La ministre de la Cohésion des territoires et des Relations avec les collectivités territoriales et le ministre chargé de la Ville et du Logement ont présenté, au Conseil des ministres du 15 mai 2019, une ordonnance relative à l’expérimentation d’une politique des loyers prenant mieux en compte la capacité financière des ménages nouveaux entrants du parc social. Prise en application de l’article 88 de la loi du 23 novembre 2018 portant évolution du logement, de l’aménagement et du numérique (Élan), cette ordonnance a été publiée au Journal officiel du 16 mai 2019.

Elle prévoit, pour une durée de 5 ans et pour les bailleurs sociaux volontaires, la possibilité de mener une politique des loyers expérimentale, « dont l’objectif est de faciliter l’accès au parc social de ménages très modestes ». Il s’agit ainsi de contribuer davantage aux sorties de l’hébergement d’urgence, au plan « Logement d’abord » et à l’objectif de mixité sociale prévoyant de consacrer au moins 25 % des attributions réalisées en dehors des quartiers prioritaires de la politique de la ville à destination des demandeurs de logements sociaux les plus modestes.

Les loyers des logements sociaux, conventionnés et ouvrant droit à l’aide personnalisée au logement (APL), sont déterminés par des conventions et selon des références établies au moment du financement initial du logement. « Ce mécanisme permet difficilement de s’adapter à la diversité des profils des locataires et de pratiquer une mixité au sein mêmes des immeubles  », expliquent Jacqueline Gourault et Julien Denormandie.

La politique des loyers expérimentale proposée se fonde sur des « baisses significatives » des loyers (à des niveaux inférieurs ou égaux aux plafonds de loyers pris en compte pour le calcul de l’APL) en faveur des ménages nouveaux entrants dans le parc social dont les ressources sont inférieures à 80 % des plafonds de ressources pour l’attribution des logements financés par des prêts locatifs aidés d’intégration (PLAI, les plus sociaux). Cette mesure concerne aussi les locataires bénéficiant d’une mutation dans le parc du fait de la sous-occupation de leur ancien logement ou du départ d’un logement adapté. Les bailleurs engagés dans cette expérimentation pourront, en outre, appliquer à d’autres locataires entrants dans le parc des loyers plus élevés, supérieurs aux plafonds des conventions APL en cours et dans la limite des loyers maximaux prévus pour les logements financés par des prêts locatifs sociaux (PLS). Selon les ministres, l’ensemble des baisses et hausses de loyers doit atteindre un équilibre financier général au terme de l’expérimentation.
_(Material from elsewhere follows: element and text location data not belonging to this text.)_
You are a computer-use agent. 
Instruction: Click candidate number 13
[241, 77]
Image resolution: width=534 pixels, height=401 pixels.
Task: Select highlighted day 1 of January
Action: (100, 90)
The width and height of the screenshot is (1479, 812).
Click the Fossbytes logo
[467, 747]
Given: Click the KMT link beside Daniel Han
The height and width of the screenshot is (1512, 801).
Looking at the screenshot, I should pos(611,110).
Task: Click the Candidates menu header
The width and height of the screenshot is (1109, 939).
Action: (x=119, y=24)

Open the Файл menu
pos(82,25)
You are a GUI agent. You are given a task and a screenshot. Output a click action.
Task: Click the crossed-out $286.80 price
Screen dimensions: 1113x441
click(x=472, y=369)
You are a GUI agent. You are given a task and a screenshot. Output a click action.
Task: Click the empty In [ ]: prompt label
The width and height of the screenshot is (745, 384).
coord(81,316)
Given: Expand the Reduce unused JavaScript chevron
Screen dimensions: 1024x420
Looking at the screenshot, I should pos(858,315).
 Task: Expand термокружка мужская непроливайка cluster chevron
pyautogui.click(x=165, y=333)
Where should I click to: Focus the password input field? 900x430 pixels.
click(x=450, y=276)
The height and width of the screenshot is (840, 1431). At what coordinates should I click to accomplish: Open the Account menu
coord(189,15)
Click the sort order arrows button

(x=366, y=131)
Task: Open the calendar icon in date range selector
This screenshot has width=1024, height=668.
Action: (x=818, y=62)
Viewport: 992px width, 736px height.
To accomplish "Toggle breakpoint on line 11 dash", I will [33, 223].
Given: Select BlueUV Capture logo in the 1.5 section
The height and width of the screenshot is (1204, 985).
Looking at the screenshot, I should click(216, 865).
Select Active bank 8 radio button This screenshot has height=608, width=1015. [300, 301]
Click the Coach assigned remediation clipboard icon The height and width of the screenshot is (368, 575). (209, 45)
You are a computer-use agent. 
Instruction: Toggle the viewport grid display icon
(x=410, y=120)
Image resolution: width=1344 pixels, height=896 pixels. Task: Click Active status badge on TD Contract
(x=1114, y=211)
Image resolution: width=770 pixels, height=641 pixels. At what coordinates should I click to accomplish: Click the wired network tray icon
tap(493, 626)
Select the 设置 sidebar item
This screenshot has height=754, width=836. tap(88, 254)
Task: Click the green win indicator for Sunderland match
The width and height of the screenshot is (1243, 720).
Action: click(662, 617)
L’ordonnance précise, par ailleurs, les modalités de mise en œuvre et de suivi de l’expérimentation. Elle indique, notamment, que le préfet peut mettre fin à l’expérimentation « lorsqu’il constate que les objectifs de la politique des loyers ou l’équilibre financier ne peuvent manifestement être atteints ». Un rapport sera remis au Parlement quatre mois avant la fin de l’expérimentation.